Performance Engineering: Series-II
How to improve Throughput of a Service?
Just to recap, Throuhput is measured as the number of requests an app can handle in a second without compromising on the latency sla. Before we go deep into how to improve the performance let's look at the flow in a typical web service. Most of the webservices, pull data from a data store, then processes it and serves it as part of the response. Serialization is involved in reading the request and serving the resopnse back. To understand better, let's take a look at how a single request flows through.
The request lands on a worker thread from the server's thread pool. This thread de-serializes the request and makes a database call to load the required data. Until the database server responds, the thread is blocked (blocked state & not runnable). Similarly, the client is blocked until the response is provided by the server. Now let's take a look at a multi-request flow.
If you observe the above flow carefully, you would notice that "server thread-1" goes into a blocked state from time T1 till T3. So a new request comes at time T2, it had to be handles by another worker "sever thread-2". This would mean that the kernel has to perform a thread context switch from "server thread-1" to "server thread-2". Context switching between kernel threads requires saving the value of the CPU registers from the thread being switched out and restoring the CPU registers of the new thread being scheduled, which is a costly operation (cpu cycles are lost here). Now imagine the cycles lost when a webserver that has hundreds of threads is handling incoming requests. Is there was a mechanism to avoid a thread context switch or keep it minimal?
Enter the world of Reactive Programming!!

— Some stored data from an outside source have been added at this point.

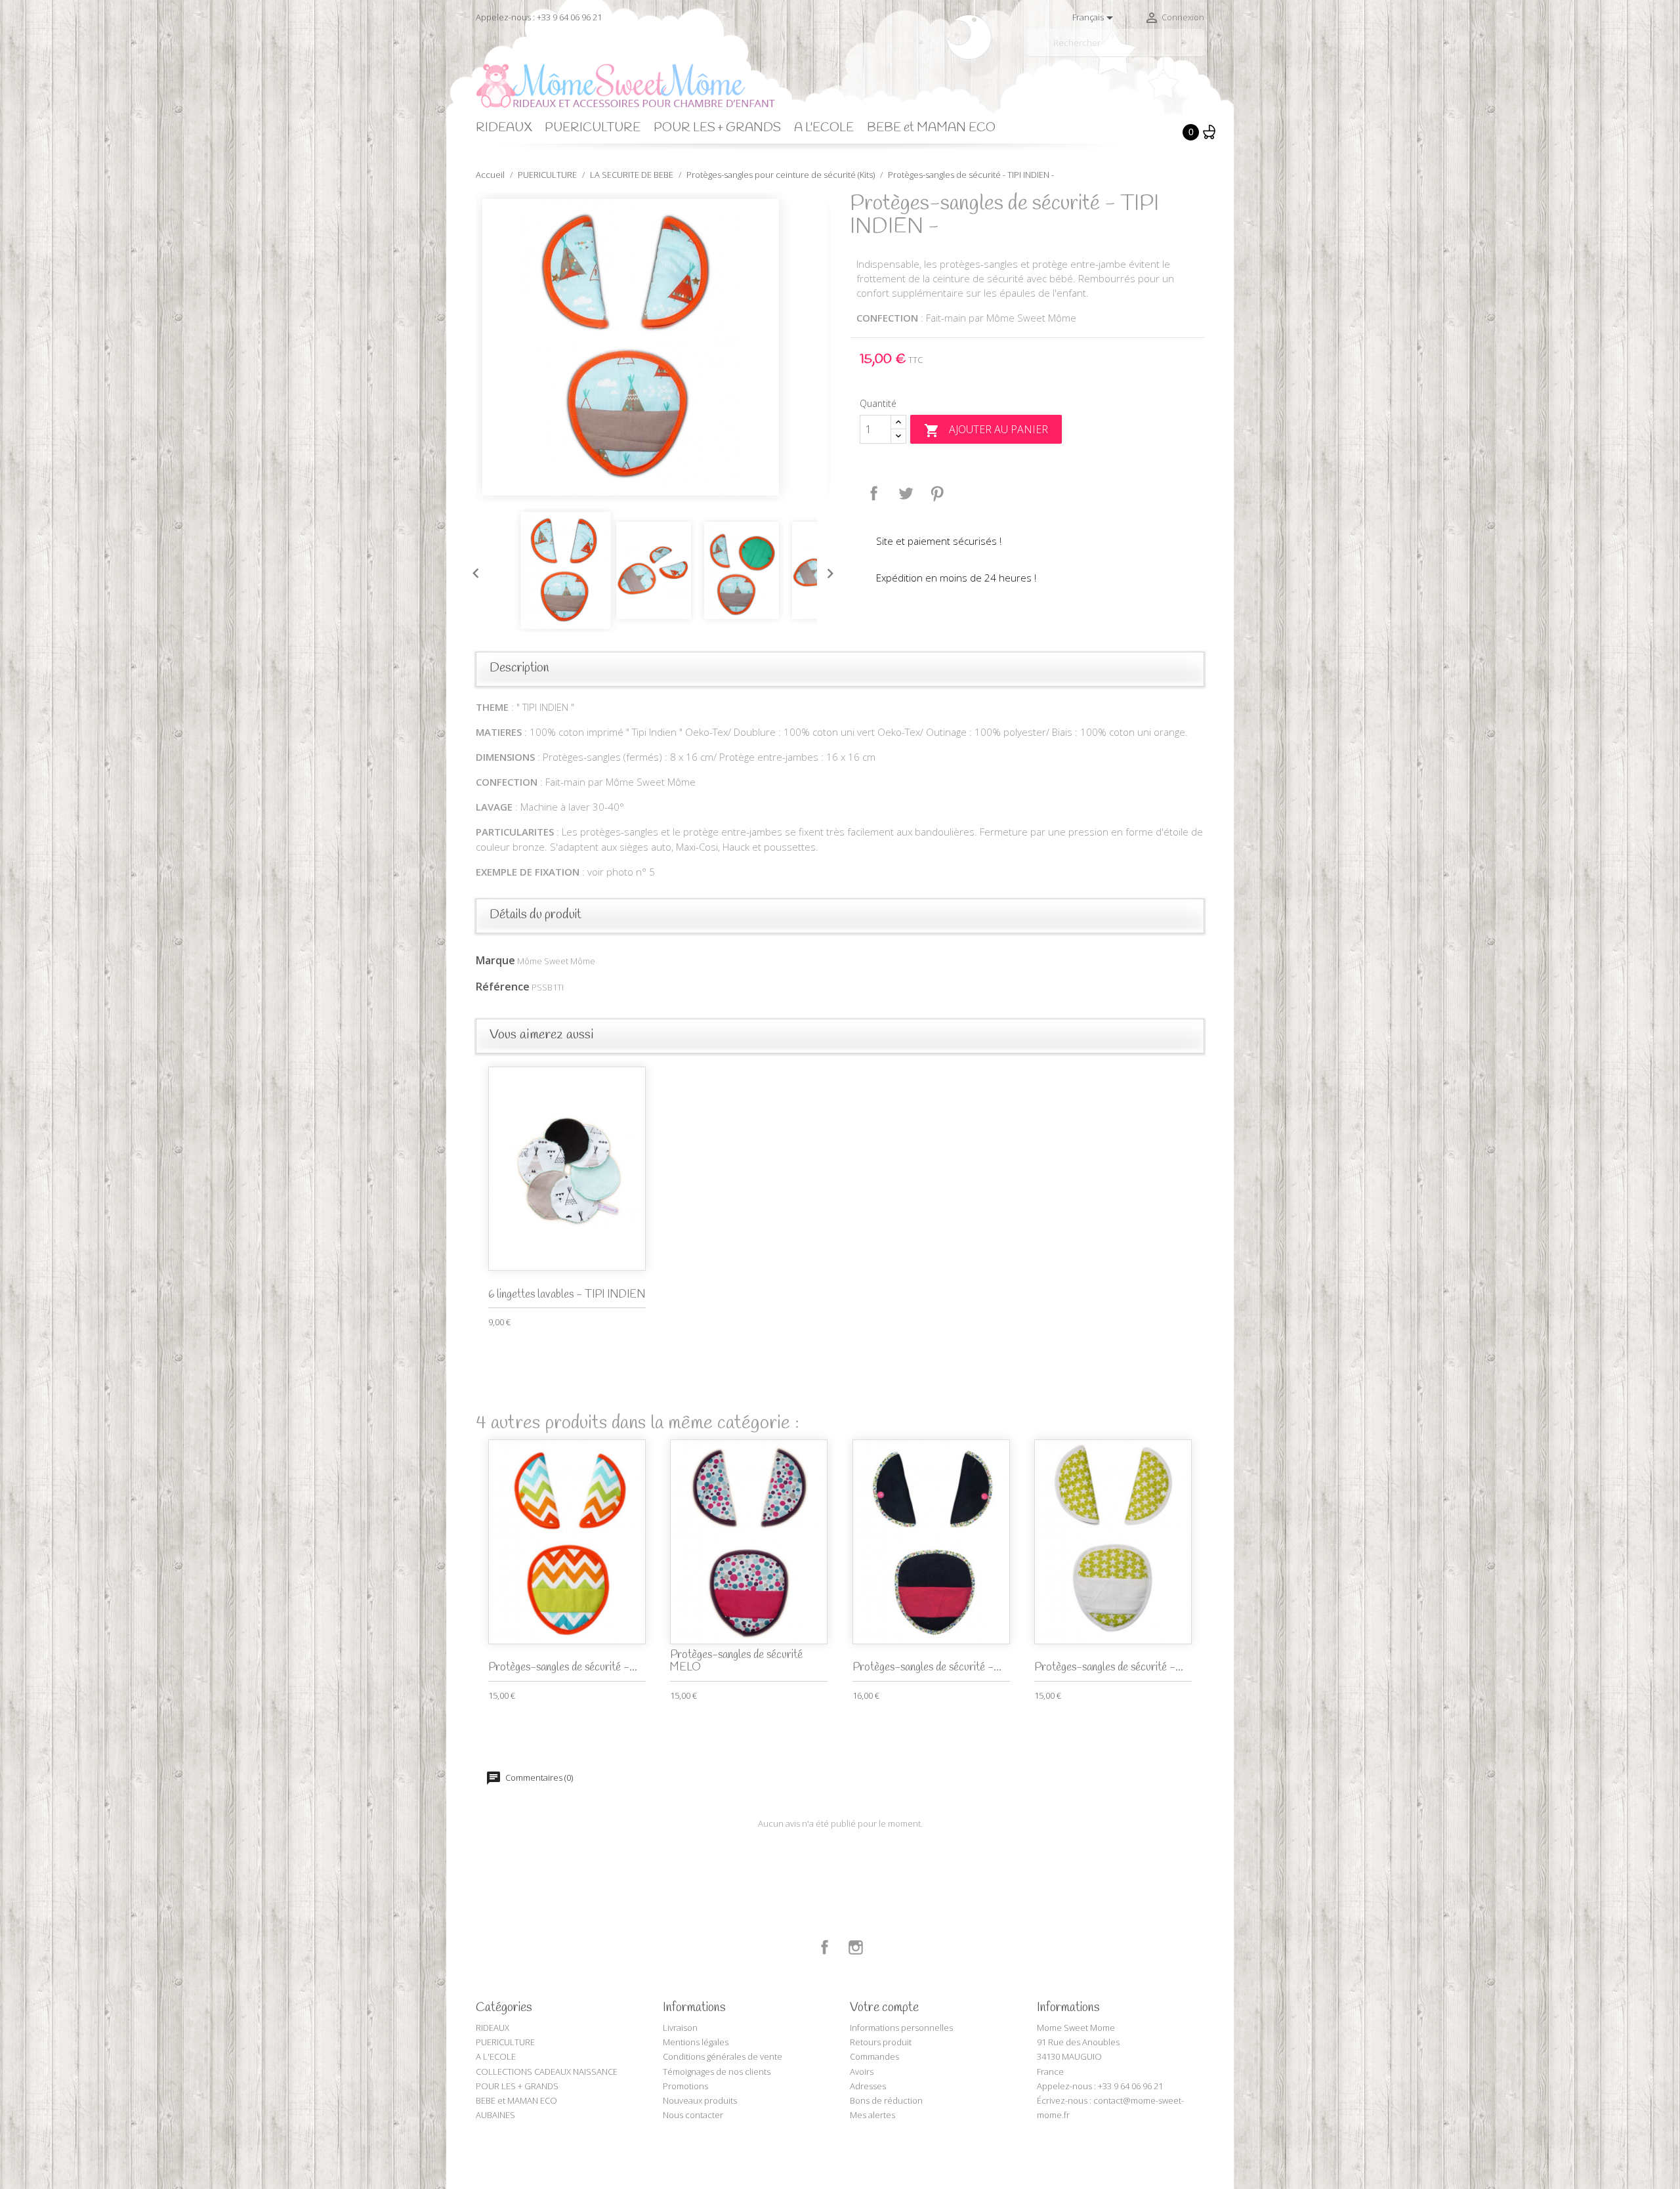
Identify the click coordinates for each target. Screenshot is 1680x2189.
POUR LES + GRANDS (717, 128)
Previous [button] (472, 570)
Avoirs (861, 2071)
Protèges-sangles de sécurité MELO (736, 1661)
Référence (503, 986)
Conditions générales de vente (722, 2056)
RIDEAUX (504, 128)
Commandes (874, 2056)
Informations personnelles (901, 2027)
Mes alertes (872, 2115)
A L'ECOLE (824, 128)
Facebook (825, 1947)
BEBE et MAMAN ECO (931, 128)
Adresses (868, 2086)
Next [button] (826, 570)
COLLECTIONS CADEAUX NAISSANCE (547, 2071)
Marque (495, 960)
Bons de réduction (886, 2100)
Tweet (905, 493)
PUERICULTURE (592, 128)
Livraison (680, 2027)
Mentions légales (695, 2042)
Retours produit (881, 2042)
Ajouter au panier (986, 430)
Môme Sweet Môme (556, 961)
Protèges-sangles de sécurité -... (562, 1667)
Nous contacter (693, 2115)
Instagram (856, 1947)
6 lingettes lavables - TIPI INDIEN (566, 1294)
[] (1199, 51)
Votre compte (884, 2007)
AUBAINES (495, 2115)
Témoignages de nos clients (716, 2071)
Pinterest (937, 493)
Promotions (685, 2086)
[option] (653, 347)
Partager (874, 493)
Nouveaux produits (700, 2100)
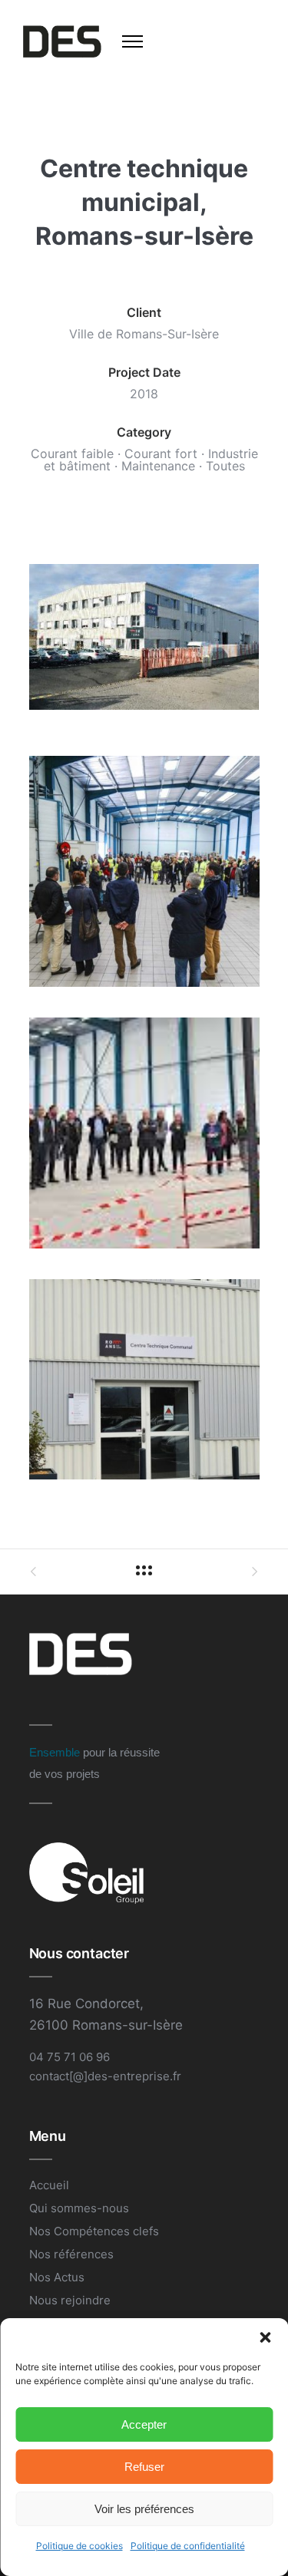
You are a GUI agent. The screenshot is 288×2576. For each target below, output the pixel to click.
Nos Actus (56, 2277)
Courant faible (72, 453)
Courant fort (160, 453)
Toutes (225, 465)
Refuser (144, 2466)
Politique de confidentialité (188, 2545)
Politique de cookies (79, 2545)
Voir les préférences (144, 2508)
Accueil (49, 2185)
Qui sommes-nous (79, 2208)
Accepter (144, 2424)
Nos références (71, 2254)
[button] (265, 2337)
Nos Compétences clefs (94, 2231)
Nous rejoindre (70, 2300)
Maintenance (158, 465)
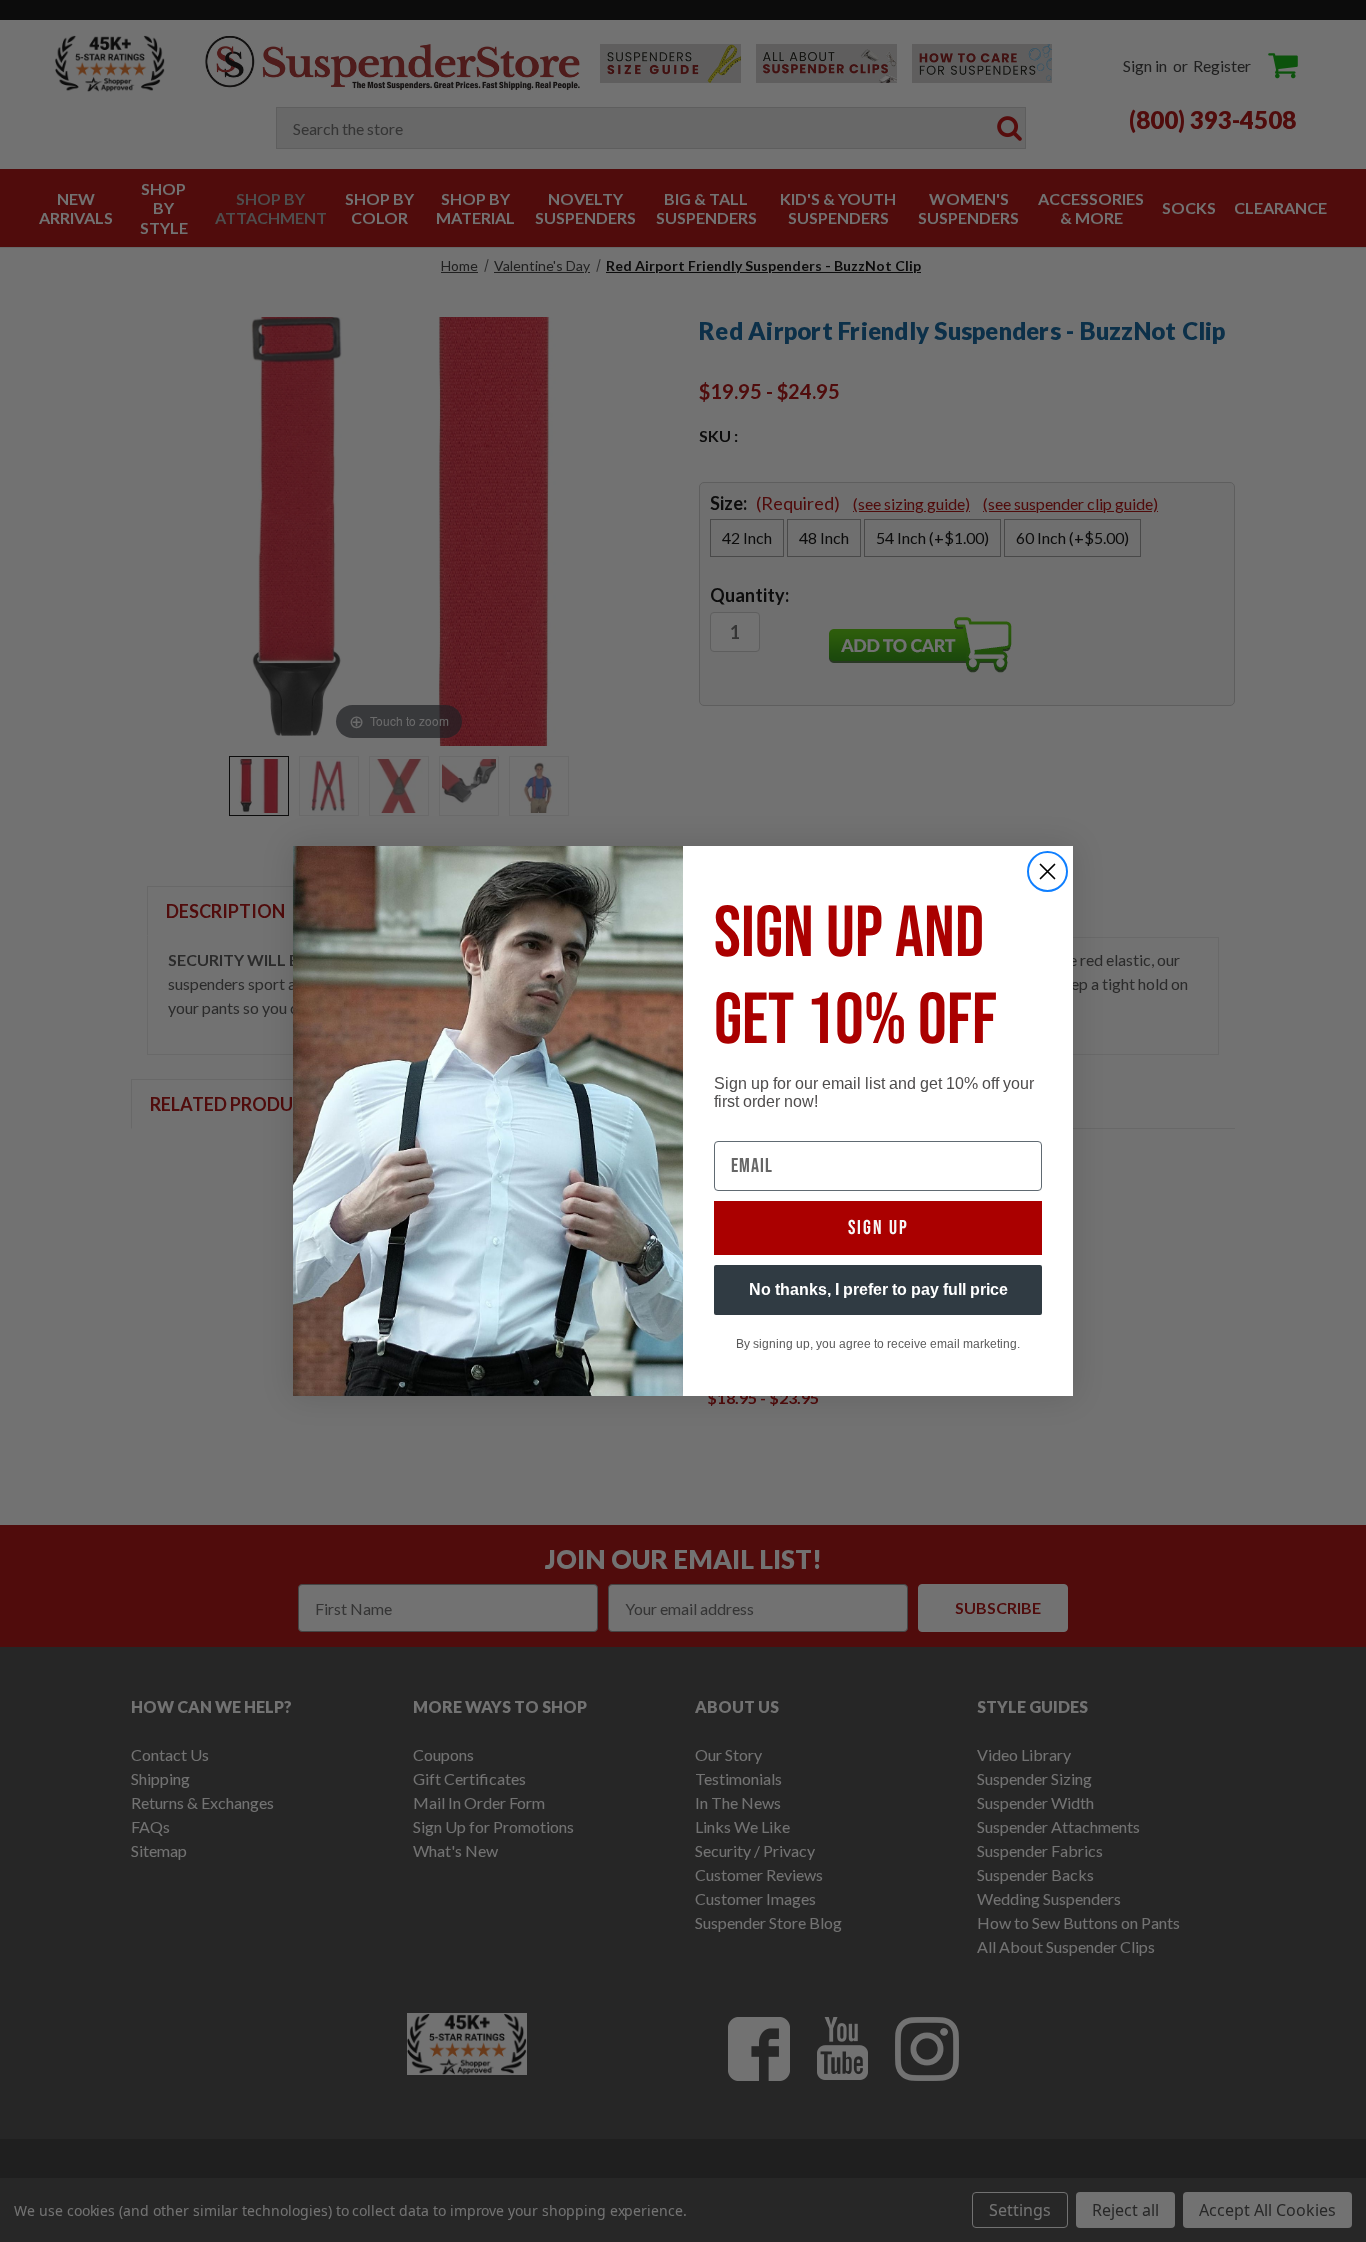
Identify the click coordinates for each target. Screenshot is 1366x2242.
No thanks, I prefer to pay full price (878, 1289)
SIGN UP (878, 1228)
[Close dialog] (1047, 871)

Reactive programming is non-blocking and can be achieved in any of the below ways:
- Dataflow Programming - Shared Memory
- Reactive Streams
In the case of a multi-threaded model, the blocked thread periodically checks if the socket/connection has data from the other side. In the case of reactive system, the same is taken care by event loop. Event loop uses epoll to check if data is ready on any of the file descriptors. That way, we have a dedicated thread that takes care of the i/o operations while the remaining threads can perform the actual work. Instead of a pool of threads, this model uses a queue of tasks/events that are readily available for processing. The worker thread is kept equal to the logical cores as these threads are going to perform tasks in a non-blocking fashion without needing a thread context switch. Let's see some of the popular implementations in this space:
- Tokio - in Rust
- Quarkus - uses netty & vert.x
- Co-routines in GoLang & Kotlin
- Akka - uses actors
What is the benefit of making a legacy/existing system reactive?
When building a new System, it could be built using a reactive methodology. But what is the incentive in modifying an existing app? Given that most of the services are now deployed on cloud, making an existng system reactive would result in more throughput per host/pod. This translates directly to cutting the cost to half or less depeding on the use-case. If the development budget is less, you could still make use of reactive methodology for the core service being handling by your team. Quarkus is one such frameowork that makes it easier to port your application wwithout a major rewrite.